◆ Texte fourni:
● ● ● ● ● ● ●

Turner, king of light

Turner, king of light

Au cœur de l’été, le Grimaldi Forum de Monaco présentera Turner, le sublime héritage, en collaboration avec la Tate Gallery. À découvrir du 6 juillet au 1er septembre.

Cette exposition est une première et l’occasion unique de découvrir une sélection de quelque 80 toiles et œuvres sur papier du peintre anglais Joseph Mallord William Turner (1775-1851) réparties selon une scénographie couvrant plus de 2000 m2… D’ailleurs, il n’y a actuellement qu’un seul tableau exposé en France, au Louvre : Paysage avec une rivière et une baie dans le lointain’’ (vers 1845), une huile magistralement inachevée ! Turner, le sublime héritage est aussi l’occasion aussi de vérifier combien par ses expérimentations sur la lumière et l’atmosphère, l’approche novatrice du paysage par l’artiste rejaillit encore sur la création du XXIe siècle. En vis-à-vis, une quinzaine d’œuvres contemporaines retenues par Elizabeth Brooke, chargée de mission à la Tate, seront confrontées à celles de Turner ouvrant un dialogue sur la question du « rapport de l’homme à la nature« .

● ● ● ● ● ● ●

◆ Matériel fourni:
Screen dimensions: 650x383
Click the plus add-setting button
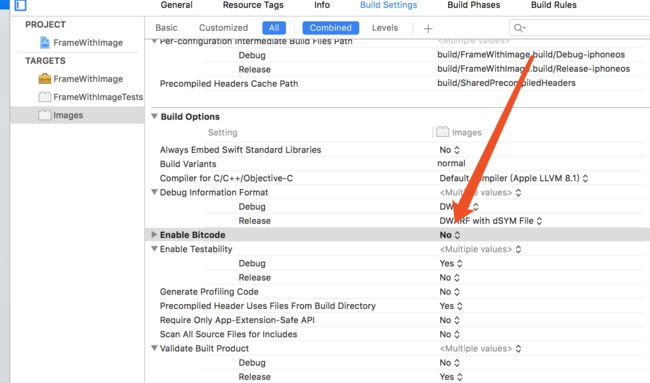point(428,28)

● ● ● ● ● ● ●

◆ Consigne:
Recopie le passage du texte sur Turner en commençant aux mots "Au cœur de l’été, le" et en t'arrêtant après "au 1er septembre.", mais remplace "Tate Gallery" par "National Gallery". Les lignes ne servent pas ici.

◆ Réponse:
Au cœur de l’été, le Grimaldi Forum de Monaco présentera Turner, le sublime héritage, en collaboration avec la National Gallery. À découvrir du 6 juillet au 1er septembre.